Faisant suite aux deux grandes opérations de régularisation réalisées en 1975 et en 1979, la lutte contre l'immigration clandestine constitue une priorité du discours politique depuis le milieu des années 80. En 1989, lors de la formation du gouvernement, les parties de la coalition au pouvoir conclurent un accord aux termes duquel la lutte contre l'immigration clandestine devait devenir une réalité. Peu après, le ministère de la Justice désigna une commission chargée de réfléchir au problème. Elle rendit son rapport au début de l'année 1991 et, depuis lors, plusieurs de ses propositions ont été reprises dans des textes législatifs ou réglementaires. Les principales mesures prises sont les suivantes :

- l'exclusion des étrangers en situation irrégulière du bénéfice de la politique sociale ;

- le développement de la lutte contre le travail clandestin ;

- la prévention des mariages blancs ;

- le renforcement de la surveillance.

Royaume-Uni

L'entrée et le séjour des étrangers au Royaume-Uni sont régis principalement par l'Immigration Act de 1971 et l'Immigration Act de 1988, modifiés depuis leur adoption. La loi de 1988 traite essentiellement du contrôle de l'immigration. De façon générale, ces dispositions s'appliquent seulement aux étrangers qui ne bénéficient pas du droit de résider au Royaume-Uni, droit qui permet de venir vivre et travailler au Royaume-Uni sans restriction et sans être soumis aux dispositions sur l'immigration. En effet, outre les citoyens britanniques, certains citoyens du Commonwealth qui possédaient le droit de résider au Royaume-Uni avant le 1er janvier 1983, date d'entrée en vigueur de la loi de 1981 sur la nationalité, continuent à en bénéficier.

Le regroupement familial

Le droit au regroupement familial ne figure pas dans la loi. Toutefois, les membres de la proche famille peuvent en bénéficier.

Le droit d'asile

Traditionnellement, la procédure d'examen des demandes d'asile n'était prescrite par aucun texte législatif. Conformément aux règlements sur l'immigration édictés par le ministre de l'Intérieur, elle se déroulait de la manière suivante : la police des frontières avait l'obligation de saisir le ministère de l'Intérieur pour toute décision concernant un prétendu réfugié. L'étranger pouvait être mis en garde à vue jusqu'à la décision du ministère, à moins d'obtenir un permis de séjour temporaire.
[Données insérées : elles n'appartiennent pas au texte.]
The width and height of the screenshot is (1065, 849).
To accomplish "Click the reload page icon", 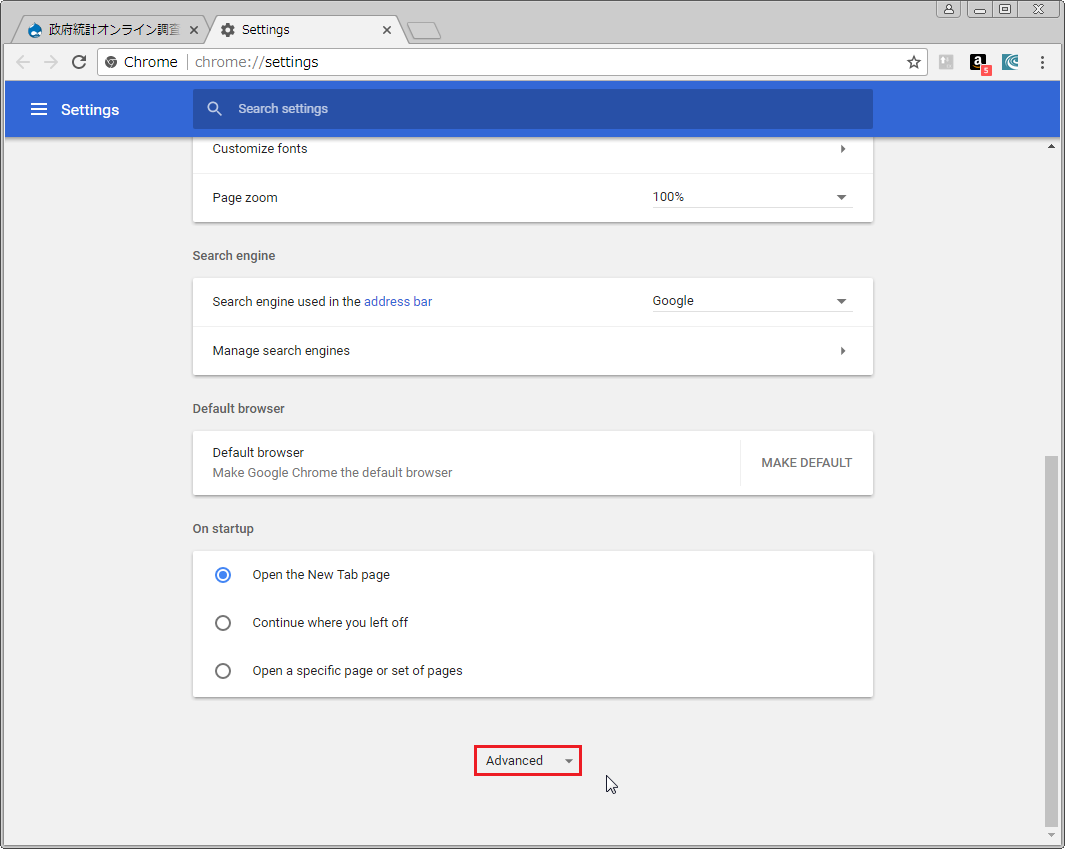I will click(79, 62).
L'importance du flux des demandes d'asile et la nécessité de distinguer les "vrais"; et les "faux" réfugiés ont amené le Royaume-Uni à légiférer sur la procédure d'asile. Les lois de 1993 et de 1996 cherchent avant tout à simplifier la procédure. Elles ont, d'une part, accordé à tous les demandeurs déboutés un droit d'appel susceptible d'être exercé à l'intérieur du Royaume-Uni et, d'autre part, encadré les possibilités d'appel et créé une procédure d'appel accélérée pour les demandes manifestement infondées. Les mesures prises ont eu pour conséquence une baisse importante du nombre des demandes d'asile : un peu moins de 30.000 en 1996, ce qui représente une baisse d'un tiers par rapport à 1995.
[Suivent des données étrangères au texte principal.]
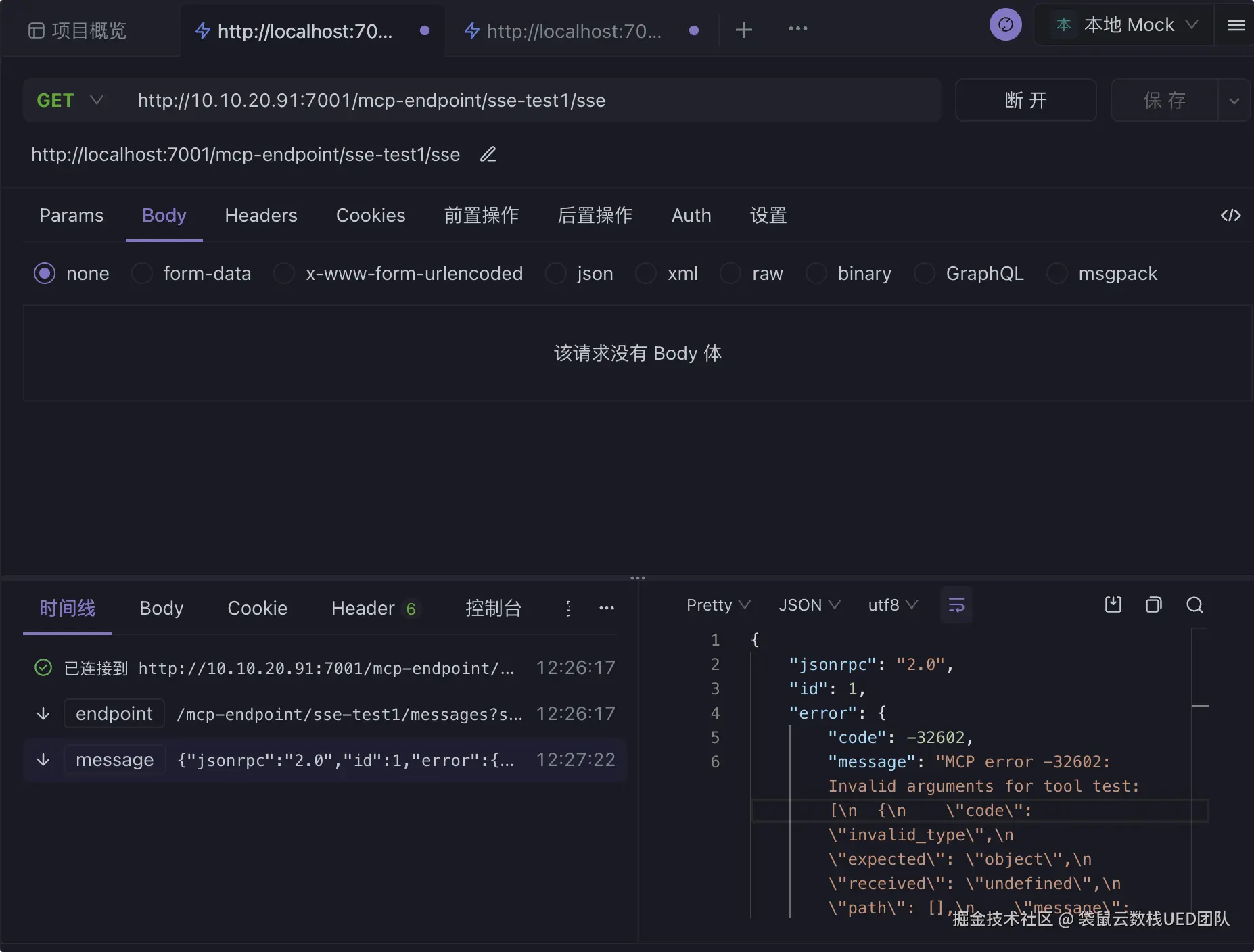Open the 控制台 console tab
The width and height of the screenshot is (1254, 952).
493,609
La lutte contre l'immigration clandestine

La loi de 1996 sur l'asile et l'immigration a multiplié les moyens permettant de lutter contre l'immigration clandestine. Elle a notamment créé de nouvelles infractions liées à l'immigration, comme l'acquisition ou la tentative d'acquisition frauduleuse d'un titre de séjour. Elle a alourdi les sanctions des infractions préexistantes. Elle a aussi accru les pouvoirs des juges et des fonctionnaires de l'immigration pour arrêter les étrangers en situation irrégulière, et interdit aux employeurs de faire travailler des clandestins.